Libocedrus yateensis
- Conservation status: Endangered (IUCN 3.1)

Scientific classification
- Kingdom: Plantae
- Clade: Tracheophytes
- Clade: Gymnospermae
- Division: Pinophyta
- Class: Pinopsida
- Order: Cupressales
- Family: Cupressaceae
- Genus: Libocedrus
- Species: L. yateensis
- Binomial name: Libocedrus yateensis Guillaumin

= Libocedrus yateensis =

- Genus: Libocedrus
- Species: yateensis
- Authority: Guillaumin
- Conservation status: EN

Species of plant

Libocedrus yateensis is a species of Libocedrus, endemic to New Caledonia, occurring in a few small, isolated populations in low-elevation riverside sites at 150–600 m elevation in rainforest scrub. It is threatened by habitat loss.
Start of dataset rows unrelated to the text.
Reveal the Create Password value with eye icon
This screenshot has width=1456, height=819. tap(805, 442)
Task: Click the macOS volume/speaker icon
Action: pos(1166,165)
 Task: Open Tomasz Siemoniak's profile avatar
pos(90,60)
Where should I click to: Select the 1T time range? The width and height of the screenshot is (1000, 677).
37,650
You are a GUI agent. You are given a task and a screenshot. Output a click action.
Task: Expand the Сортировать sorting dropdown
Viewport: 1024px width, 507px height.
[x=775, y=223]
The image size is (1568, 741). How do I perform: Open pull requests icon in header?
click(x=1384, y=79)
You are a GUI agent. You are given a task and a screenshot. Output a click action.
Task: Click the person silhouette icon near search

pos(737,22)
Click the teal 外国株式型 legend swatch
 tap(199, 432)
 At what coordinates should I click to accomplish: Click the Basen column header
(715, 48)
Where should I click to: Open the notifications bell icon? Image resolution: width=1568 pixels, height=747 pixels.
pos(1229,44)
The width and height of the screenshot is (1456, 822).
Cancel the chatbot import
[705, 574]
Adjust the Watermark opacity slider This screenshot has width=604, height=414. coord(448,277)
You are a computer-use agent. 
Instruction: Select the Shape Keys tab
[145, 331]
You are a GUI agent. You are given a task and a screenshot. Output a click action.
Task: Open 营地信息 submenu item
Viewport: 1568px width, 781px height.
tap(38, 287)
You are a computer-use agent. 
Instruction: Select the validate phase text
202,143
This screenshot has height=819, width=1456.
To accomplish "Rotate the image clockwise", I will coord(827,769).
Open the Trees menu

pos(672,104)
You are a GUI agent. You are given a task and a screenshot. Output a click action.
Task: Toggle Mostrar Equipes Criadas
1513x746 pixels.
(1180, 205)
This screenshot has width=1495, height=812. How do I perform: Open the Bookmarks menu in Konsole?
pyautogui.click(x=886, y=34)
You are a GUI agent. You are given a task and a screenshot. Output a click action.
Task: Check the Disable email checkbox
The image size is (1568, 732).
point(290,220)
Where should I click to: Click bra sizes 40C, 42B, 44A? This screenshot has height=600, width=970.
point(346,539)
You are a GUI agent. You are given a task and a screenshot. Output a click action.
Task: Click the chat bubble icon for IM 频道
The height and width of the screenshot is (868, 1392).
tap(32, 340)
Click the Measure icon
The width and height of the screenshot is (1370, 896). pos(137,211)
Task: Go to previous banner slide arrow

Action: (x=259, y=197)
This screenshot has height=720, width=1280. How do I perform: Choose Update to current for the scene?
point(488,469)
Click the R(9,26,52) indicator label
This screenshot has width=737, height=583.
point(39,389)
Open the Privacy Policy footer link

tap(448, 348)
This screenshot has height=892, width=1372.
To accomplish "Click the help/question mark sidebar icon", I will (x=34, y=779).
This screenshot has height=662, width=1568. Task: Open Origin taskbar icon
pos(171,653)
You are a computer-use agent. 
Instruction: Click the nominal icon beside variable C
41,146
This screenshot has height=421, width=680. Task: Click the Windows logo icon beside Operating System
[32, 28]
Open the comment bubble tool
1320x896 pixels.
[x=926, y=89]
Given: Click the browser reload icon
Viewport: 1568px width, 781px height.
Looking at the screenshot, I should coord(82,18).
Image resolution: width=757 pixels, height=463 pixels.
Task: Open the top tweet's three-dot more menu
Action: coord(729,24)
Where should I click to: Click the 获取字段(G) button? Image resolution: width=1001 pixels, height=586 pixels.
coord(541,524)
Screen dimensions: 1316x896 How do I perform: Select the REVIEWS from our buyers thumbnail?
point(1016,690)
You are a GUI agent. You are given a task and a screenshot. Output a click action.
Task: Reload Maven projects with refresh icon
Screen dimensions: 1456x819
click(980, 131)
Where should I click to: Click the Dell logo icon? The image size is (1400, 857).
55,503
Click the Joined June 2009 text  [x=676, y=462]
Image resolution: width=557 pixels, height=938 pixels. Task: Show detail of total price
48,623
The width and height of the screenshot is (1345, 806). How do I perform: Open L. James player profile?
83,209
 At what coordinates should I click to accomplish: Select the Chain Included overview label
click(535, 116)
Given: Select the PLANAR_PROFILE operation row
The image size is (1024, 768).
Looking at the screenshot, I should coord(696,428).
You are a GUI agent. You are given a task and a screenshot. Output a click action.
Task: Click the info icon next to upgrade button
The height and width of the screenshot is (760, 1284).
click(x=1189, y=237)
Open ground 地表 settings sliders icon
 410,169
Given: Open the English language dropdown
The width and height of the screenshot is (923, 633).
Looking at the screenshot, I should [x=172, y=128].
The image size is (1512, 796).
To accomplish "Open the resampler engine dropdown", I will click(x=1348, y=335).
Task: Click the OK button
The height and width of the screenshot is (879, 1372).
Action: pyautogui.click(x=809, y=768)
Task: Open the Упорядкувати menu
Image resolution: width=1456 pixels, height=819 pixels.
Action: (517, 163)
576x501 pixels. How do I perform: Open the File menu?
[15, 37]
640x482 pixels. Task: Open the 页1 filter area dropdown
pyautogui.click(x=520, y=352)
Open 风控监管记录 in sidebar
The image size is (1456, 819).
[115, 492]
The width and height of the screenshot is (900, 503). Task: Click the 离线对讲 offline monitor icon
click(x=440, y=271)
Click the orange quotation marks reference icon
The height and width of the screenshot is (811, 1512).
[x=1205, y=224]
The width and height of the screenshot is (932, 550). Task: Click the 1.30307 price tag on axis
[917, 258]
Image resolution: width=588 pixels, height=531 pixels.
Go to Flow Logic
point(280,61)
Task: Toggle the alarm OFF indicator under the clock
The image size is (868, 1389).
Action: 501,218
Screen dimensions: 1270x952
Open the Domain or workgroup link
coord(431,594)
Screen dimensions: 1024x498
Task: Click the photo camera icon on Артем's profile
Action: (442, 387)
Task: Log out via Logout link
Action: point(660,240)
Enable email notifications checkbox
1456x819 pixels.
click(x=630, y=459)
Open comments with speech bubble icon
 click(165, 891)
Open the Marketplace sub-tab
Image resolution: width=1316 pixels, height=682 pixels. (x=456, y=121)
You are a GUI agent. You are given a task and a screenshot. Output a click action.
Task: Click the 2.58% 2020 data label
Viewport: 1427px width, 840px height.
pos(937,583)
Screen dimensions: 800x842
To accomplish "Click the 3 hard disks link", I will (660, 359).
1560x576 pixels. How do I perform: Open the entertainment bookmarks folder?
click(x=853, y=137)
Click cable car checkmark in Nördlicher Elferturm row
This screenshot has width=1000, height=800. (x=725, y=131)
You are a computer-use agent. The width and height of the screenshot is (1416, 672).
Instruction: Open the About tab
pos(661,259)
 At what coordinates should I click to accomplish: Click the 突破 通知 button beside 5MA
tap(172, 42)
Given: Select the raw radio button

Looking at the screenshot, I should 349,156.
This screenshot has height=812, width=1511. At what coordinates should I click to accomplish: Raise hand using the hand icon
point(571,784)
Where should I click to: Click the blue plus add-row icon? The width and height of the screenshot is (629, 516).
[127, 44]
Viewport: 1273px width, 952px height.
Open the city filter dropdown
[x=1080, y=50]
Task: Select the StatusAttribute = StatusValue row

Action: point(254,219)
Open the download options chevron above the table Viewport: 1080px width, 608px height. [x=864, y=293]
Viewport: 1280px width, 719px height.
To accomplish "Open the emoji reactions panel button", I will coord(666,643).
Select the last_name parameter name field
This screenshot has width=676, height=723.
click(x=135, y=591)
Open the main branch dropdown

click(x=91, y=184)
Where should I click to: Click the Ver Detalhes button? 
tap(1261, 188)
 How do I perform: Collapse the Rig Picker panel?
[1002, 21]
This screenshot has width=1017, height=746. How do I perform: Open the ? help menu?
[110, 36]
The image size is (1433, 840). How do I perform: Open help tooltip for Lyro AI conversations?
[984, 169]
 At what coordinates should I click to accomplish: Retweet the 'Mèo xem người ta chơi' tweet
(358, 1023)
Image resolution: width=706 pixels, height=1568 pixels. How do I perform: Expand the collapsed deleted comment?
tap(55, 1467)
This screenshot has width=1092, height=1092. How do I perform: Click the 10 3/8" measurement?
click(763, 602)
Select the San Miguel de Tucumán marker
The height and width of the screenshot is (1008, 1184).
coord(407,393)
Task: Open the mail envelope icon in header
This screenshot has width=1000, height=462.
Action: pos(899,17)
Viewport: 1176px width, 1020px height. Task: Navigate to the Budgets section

It is an evergreen coniferous shrub or small tree growing to 12 m tall, sometimes multi-stemmed, with trunks up to 30 cm diameter. The foliage is arranged in flattened sprays; the leaves are scale-like, arranged in opposite decussate pairs on the shoots; the facial leaves are 1.5–2 mm long and 1 mm broad, and the lateral leaves slightly larger, 2–5 mm long and 1–2 mm broad. The seed cones are cylindrical, 9–10 mm long, with four scales each with a prominent curved spine-like bract; they are arranged in two opposite decussate pairs around a small central columella; the outer pair of scales is small and sterile, the inner pair large, each bearing two winged seeds. They are mature about six to eight months after pollination. The pollen cones are 5–8 mm long.